Here are two plots to consider for this year’s NCAA tournament. I use data for the 68 teams featured in the bracket.

library(ggplot2)
library(RCurl)
library(ggrepel)
library(dplyr)

df = read.csv(text=getURL("https://raw.githubusercontent.com/jskaza/data/master/ncaa2018/seeds2018.csv"))

ggplot(data=df, aes(x=AdjO, y=AdjD, color = Region)) +
  geom_point(size=2, alpha=0.7) +  scale_y_reverse() + xlab("Points scored per 100 possessions") + 
  ylab("Points allowed per 100 possessions") +
  theme_bw(base_size = 18) + 
  geom_text_repel(aes(label=ifelse(AdjD<90 | AdjO > 122 | AdjD > 110 ,as.character(Team),"")), show.legend = FALSE) + 
  labs(title = "Adjusted Defense vs. Adjusted Offense", subtitle = "Adjusted for Schedule", caption = "Source: KenPom")
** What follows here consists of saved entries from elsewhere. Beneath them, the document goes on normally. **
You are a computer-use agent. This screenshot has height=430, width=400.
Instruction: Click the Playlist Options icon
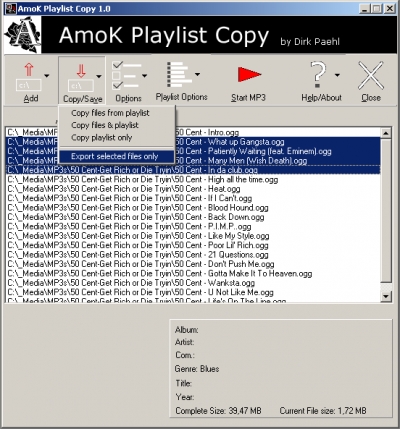tap(179, 74)
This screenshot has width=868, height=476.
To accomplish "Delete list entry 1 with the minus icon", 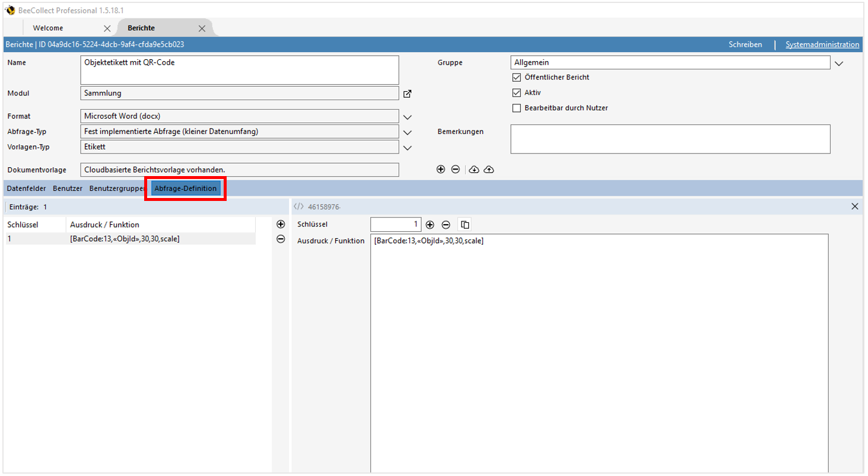I will pyautogui.click(x=280, y=239).
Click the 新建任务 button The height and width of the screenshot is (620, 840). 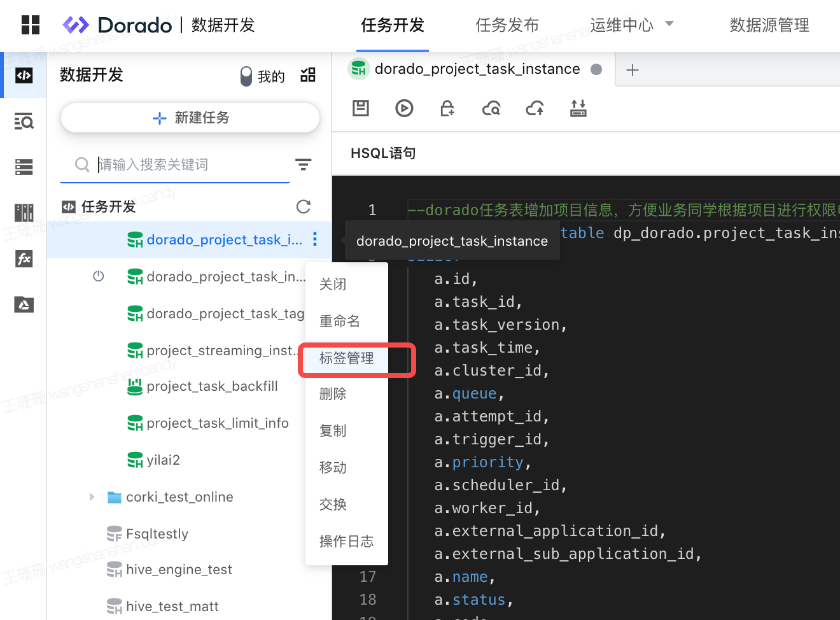190,118
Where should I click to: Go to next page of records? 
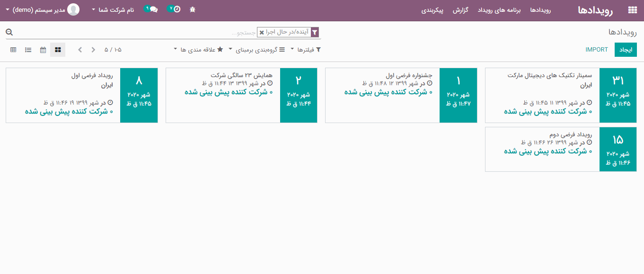click(x=93, y=50)
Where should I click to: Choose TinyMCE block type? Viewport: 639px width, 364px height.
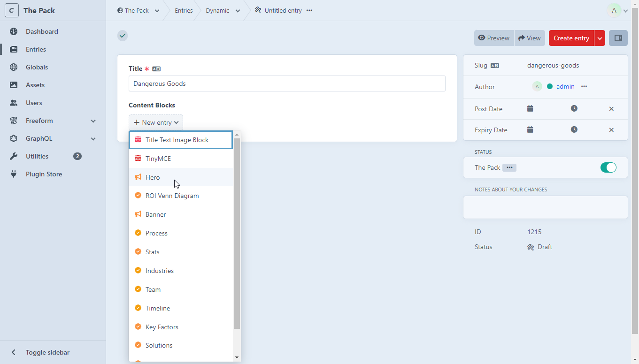(158, 159)
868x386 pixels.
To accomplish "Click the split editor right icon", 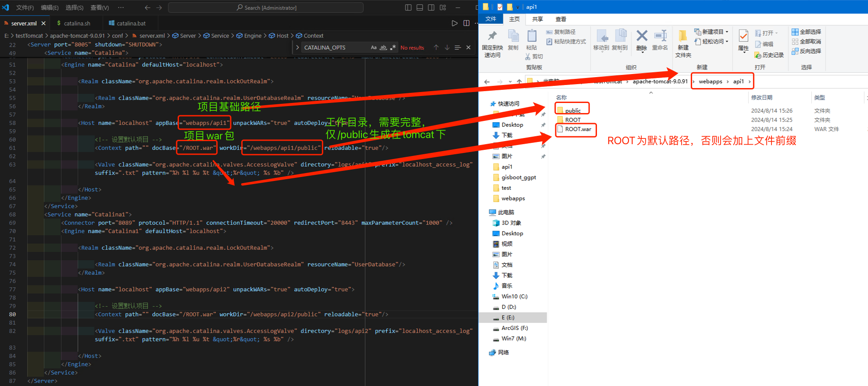I will click(466, 23).
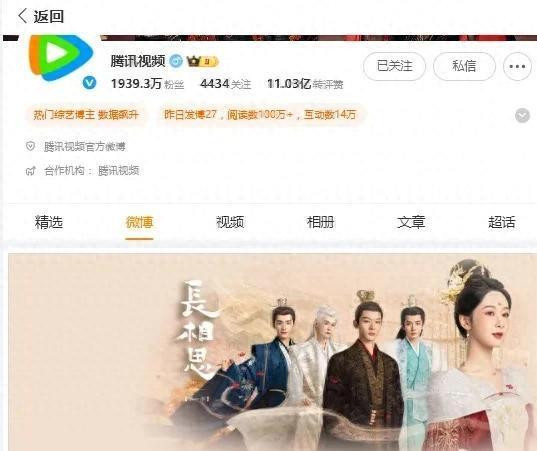Open the Tencent Video profile avatar

tap(61, 58)
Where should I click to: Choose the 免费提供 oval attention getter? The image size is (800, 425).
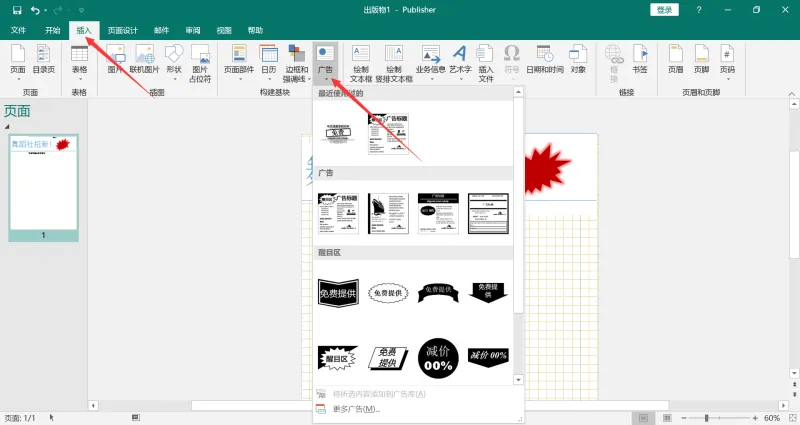point(388,293)
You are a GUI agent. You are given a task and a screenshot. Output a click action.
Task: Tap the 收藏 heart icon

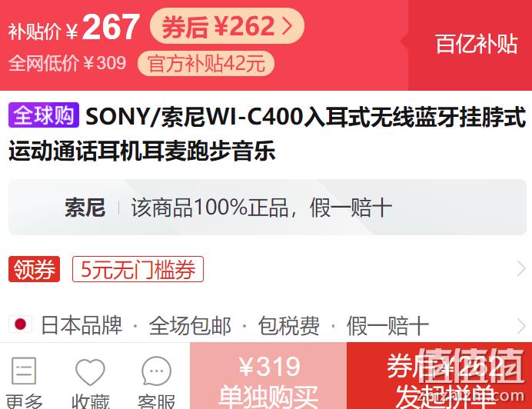pos(90,371)
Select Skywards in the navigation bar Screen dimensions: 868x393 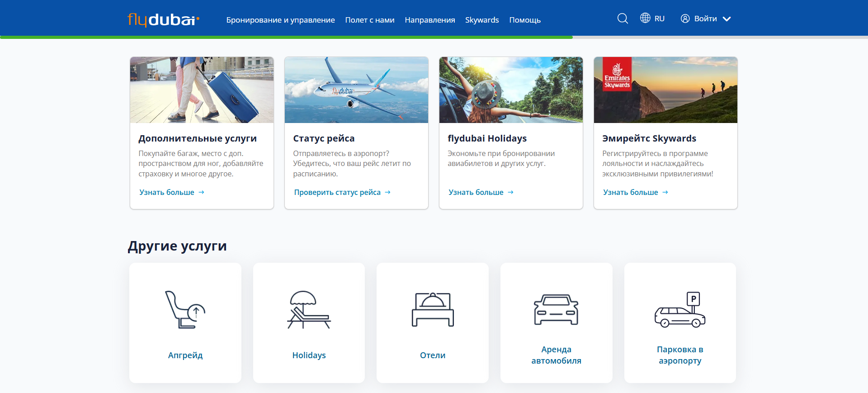point(482,20)
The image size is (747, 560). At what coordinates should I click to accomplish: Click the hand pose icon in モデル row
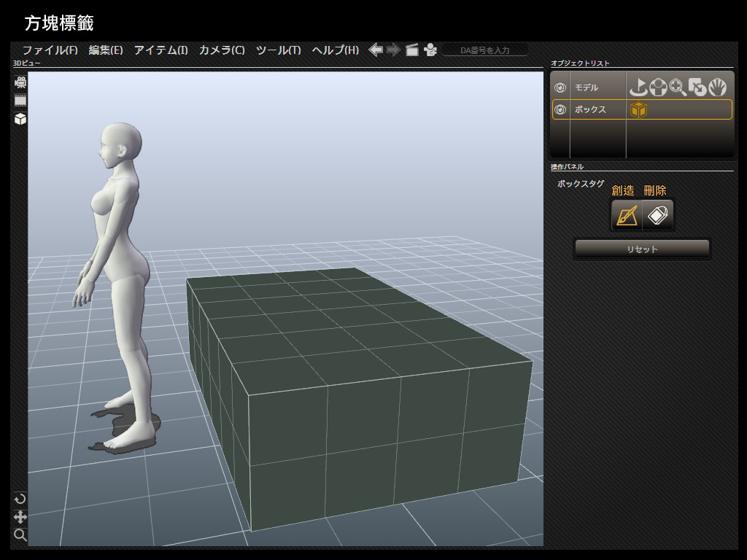coord(718,88)
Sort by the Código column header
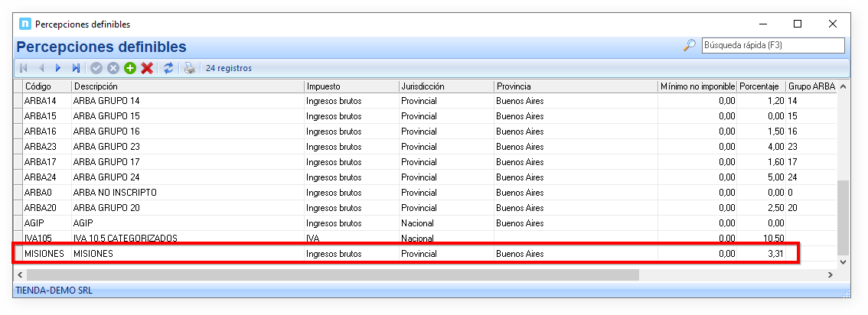Image resolution: width=868 pixels, height=315 pixels. point(46,86)
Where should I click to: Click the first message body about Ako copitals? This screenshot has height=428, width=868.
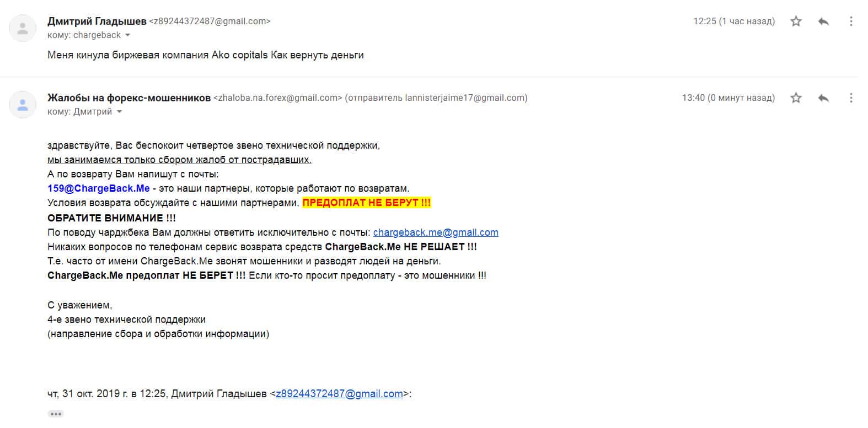[x=205, y=55]
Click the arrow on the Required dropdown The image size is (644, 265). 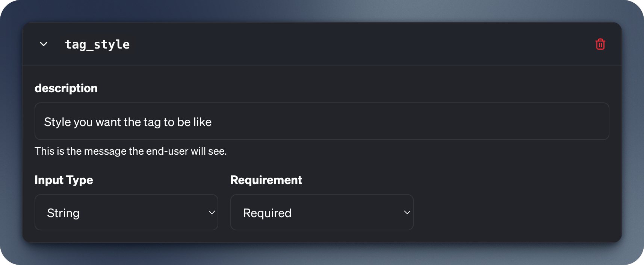click(407, 213)
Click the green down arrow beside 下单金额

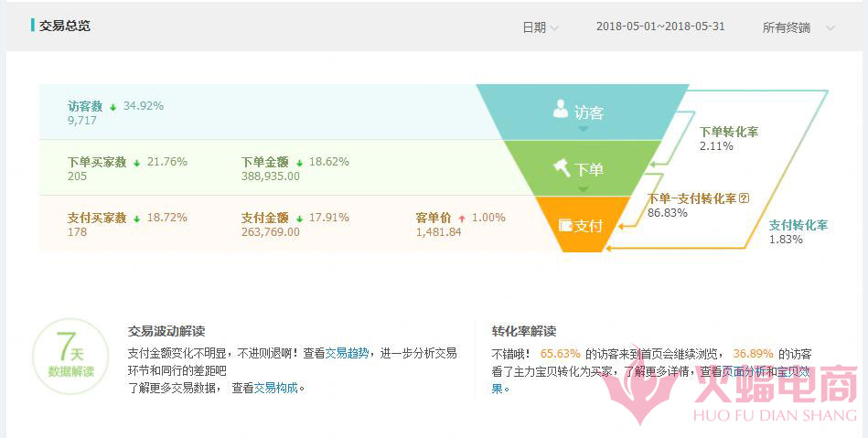299,163
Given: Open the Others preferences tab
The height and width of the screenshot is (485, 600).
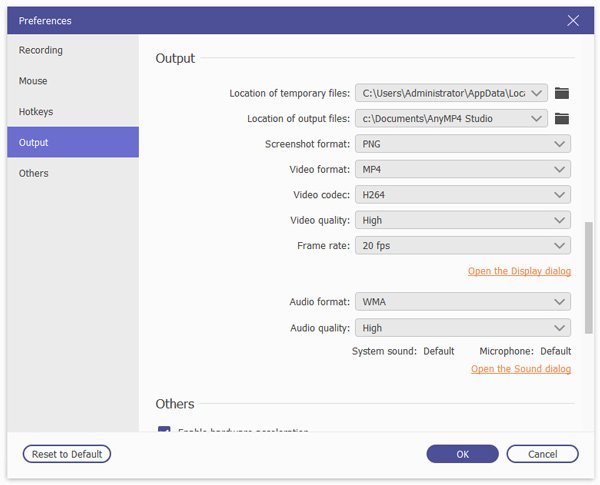Looking at the screenshot, I should coord(33,173).
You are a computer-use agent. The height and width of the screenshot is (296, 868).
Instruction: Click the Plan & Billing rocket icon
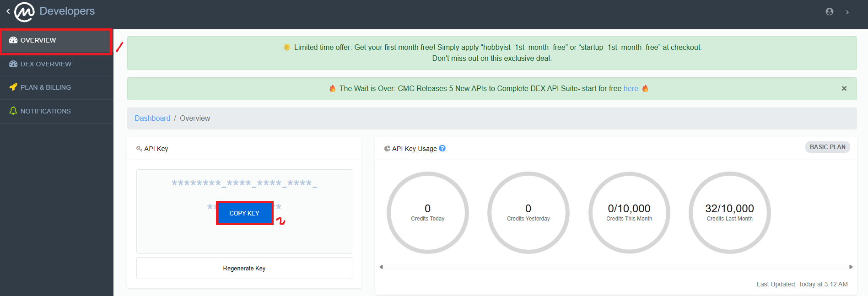coord(13,87)
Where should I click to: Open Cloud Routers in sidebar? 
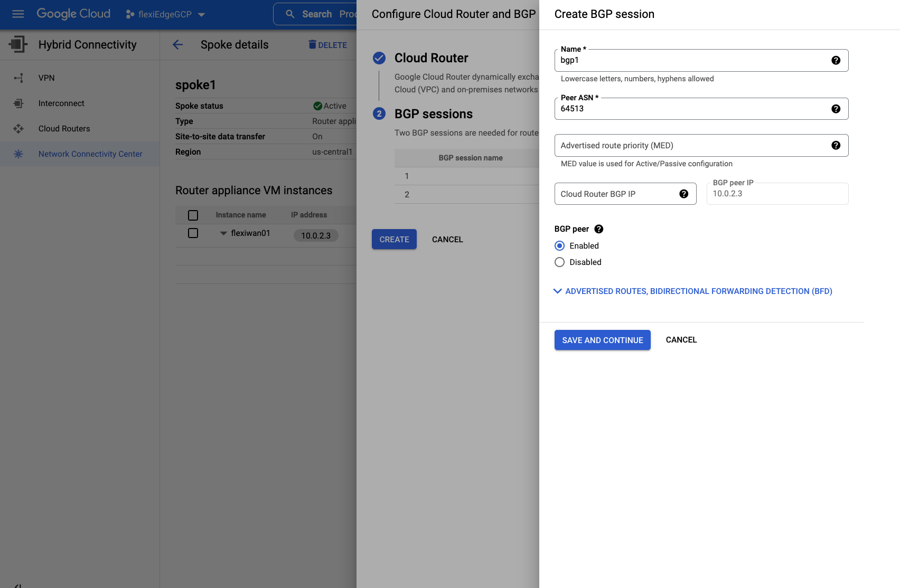[64, 129]
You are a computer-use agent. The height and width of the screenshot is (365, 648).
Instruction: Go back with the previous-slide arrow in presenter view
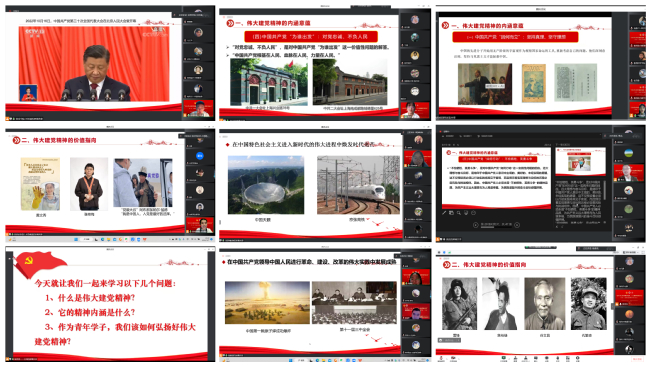[476, 225]
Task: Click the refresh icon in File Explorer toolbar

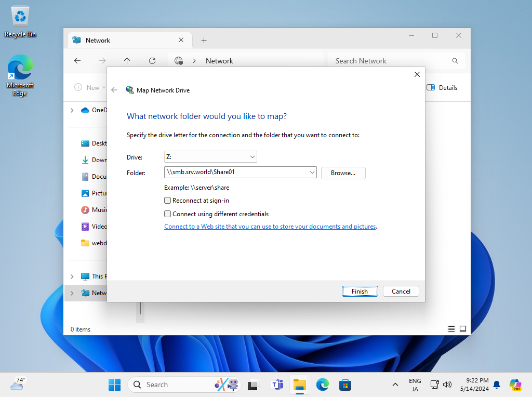Action: click(x=152, y=61)
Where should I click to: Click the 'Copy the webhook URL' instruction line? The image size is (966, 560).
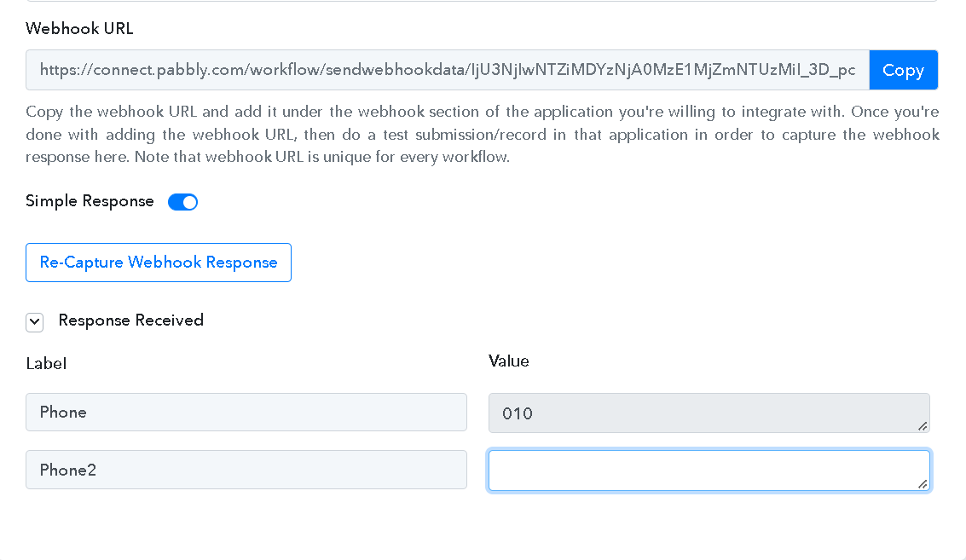click(x=483, y=113)
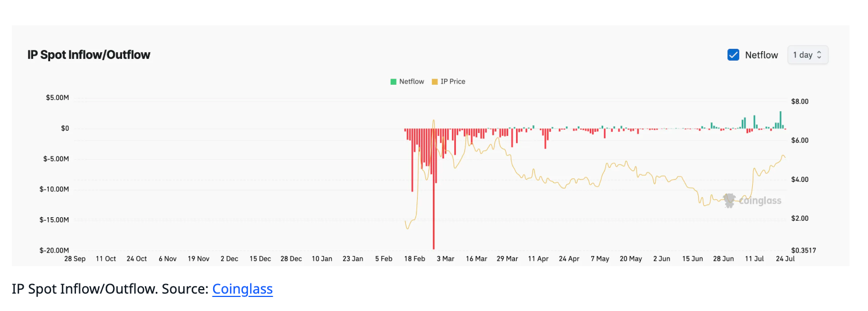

plot of chunk unnamed-chunk-2

is_outlier = function(x) {
  return(x < quantile(x, 0.25) - 1.5 * IQR(x) | x > quantile(x, 0.75) + 1.5 * IQR(x))
}
df2 = df  %>% group_by(Region) %>%
  mutate(outlier=ifelse(is_outlier(AdjT), as.character(Team), ""))
ggplot(data=df2, aes(x=Region,y=AdjT)) + 
  geom_boxplot() + 
  geom_text_repel(aes(label=outlier),na.rm=TRUE) + 
  labs(title = "Tempo by Region", subtitle = "Adjusted for Schedule", caption = "Source: KenPom") + 
  theme_bw(base_size=18)

plot of chunk unnamed-chunk-2